全国高等学校選抜アイスホッケー大会における新型コロナウイルス感染症(COVID-19)事例は、関係機関の調査等を経て国立感染症研究所より報告されております。
その報告中では、感染拡大につながる要因の一つとして、スケートリンク施設内競技エリア等でのエアロゾル感染の可能性を指摘されております。
北海道大学大学院工学研究院が苫小牧市白鳥王子アイスアリーナと連携し実地調査(図1)を重ねることにより、アイスリンク周囲のガラスによって冷気溜まりが発生し、その中の換気が非常に少ないことがわかりました。整氷車による作業を行うたびに一旦空気は撹拌されますが、作業後すぐに冷気溜まりが発生することもわかりました。これは、氷によって冷やされた重い冷気がたまりやすい性質を持っていることで生じる、アイスリンク特有の現象です。

  • アイスリンクの換気性状の測定点

  • スモークテスタによる冷気溜まりの可視化

対策に関する検証実験によって、選手ベンチの透明パネルを取り外すことで冷気溜まりの高さを下げるとともに、扇風機によって選手ベンチ(プレーヤーズベンチ)などの空気を常に攪拌することによって、感染しやすい環境を改善できることが確認できました。
実際に調査及び実験を行った苫小牧市白鳥王子アイスアリーナの現時点での取組を紹介しますので、各スケートリンクにおいてもこの事例を一例として積極的に取り組んでいただきますようお願いします。

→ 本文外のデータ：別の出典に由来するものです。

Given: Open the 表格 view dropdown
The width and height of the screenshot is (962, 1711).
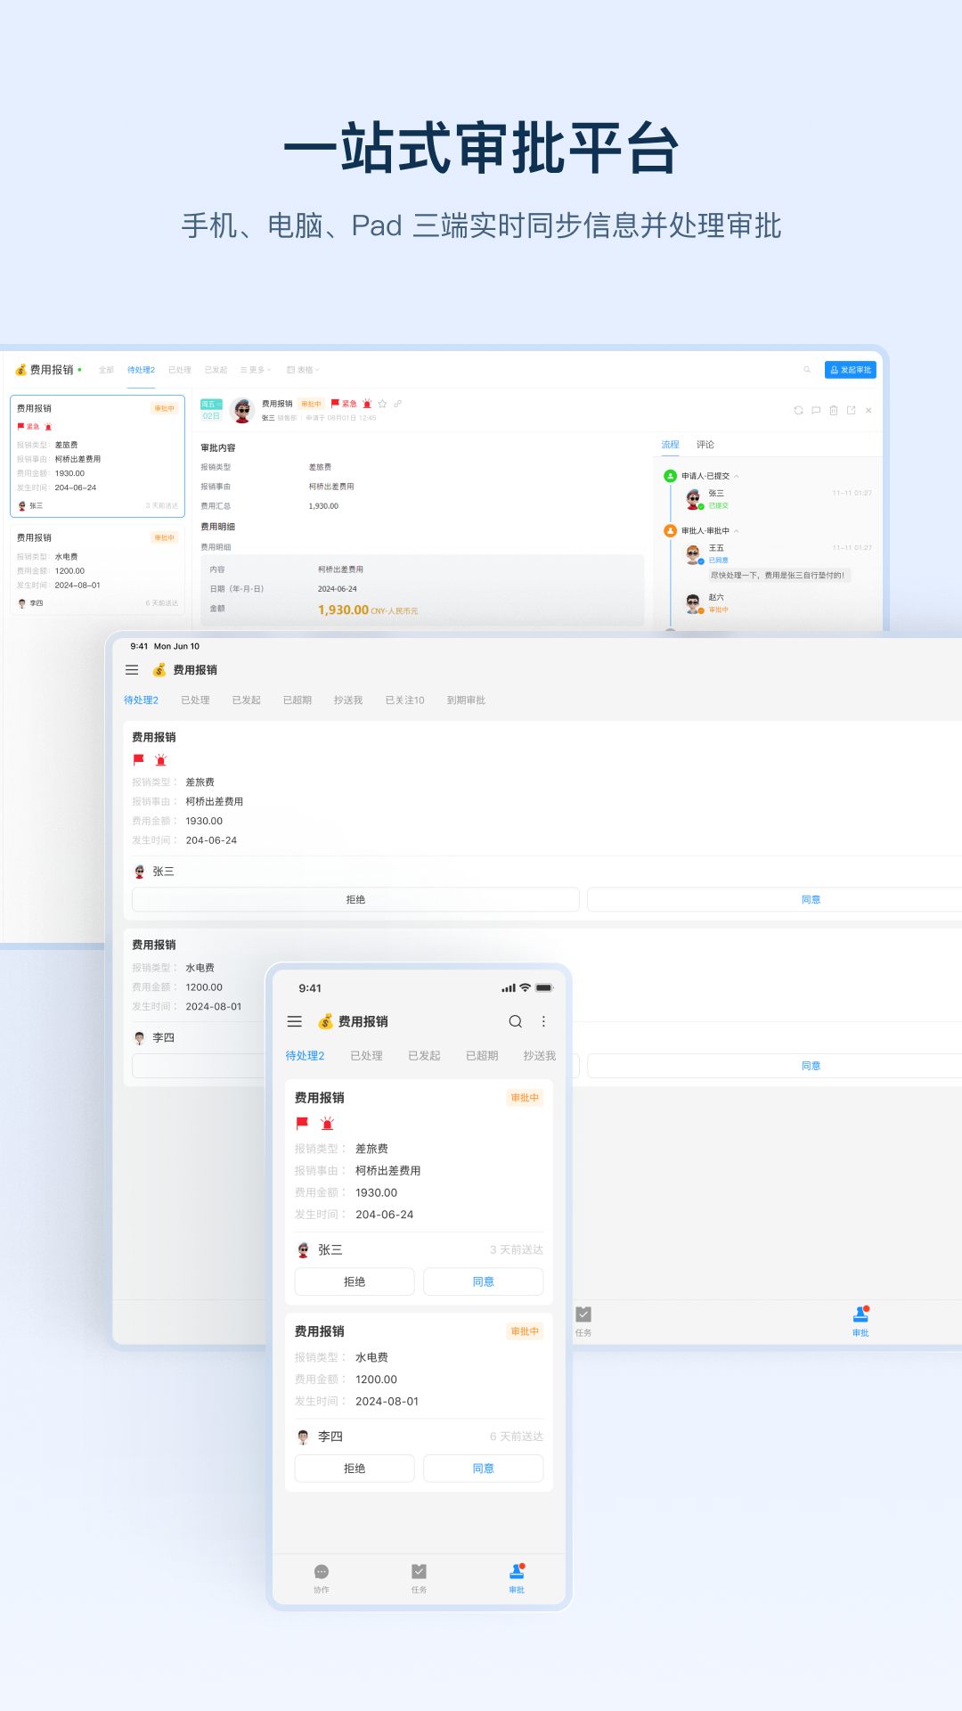Looking at the screenshot, I should click(x=303, y=370).
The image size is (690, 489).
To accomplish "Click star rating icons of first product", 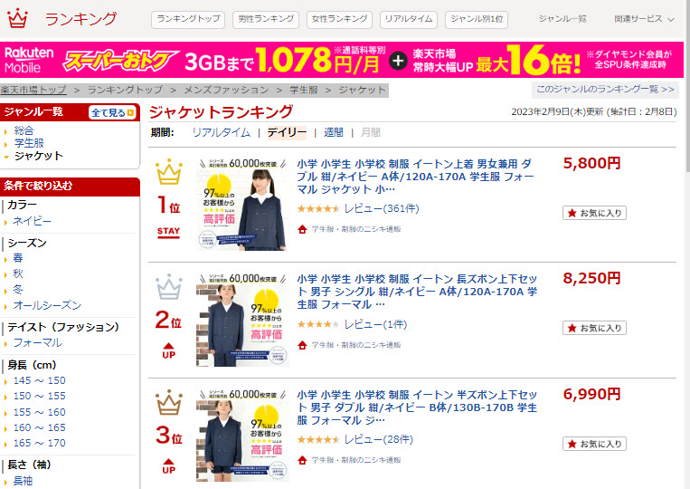I will pyautogui.click(x=318, y=209).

各スケートリンクの施設規模や既設換気システム、利用状況、地域気候等によって、取組み方法は様々な形になると思います。利用者の安全を守るためとご理解いただき、各施設の氷面を保てる範囲で、各施設の状況に合った形で積極的にお取り組みくださいますようよろしくお願いたします。

<留意点>
・プレーヤーズベンチ、ペナルティーベンチの側面、背面の透明パネルを取り外す際には、観客等の安全にも配慮する。
・プレーヤーズベンチ、ペナルティーベンチ等の内外に扇風機等を設置する際には、リンク側に向けやや上向きに吹くようにする。また、両ベンチに不均衡が生じないよう配慮して設置する。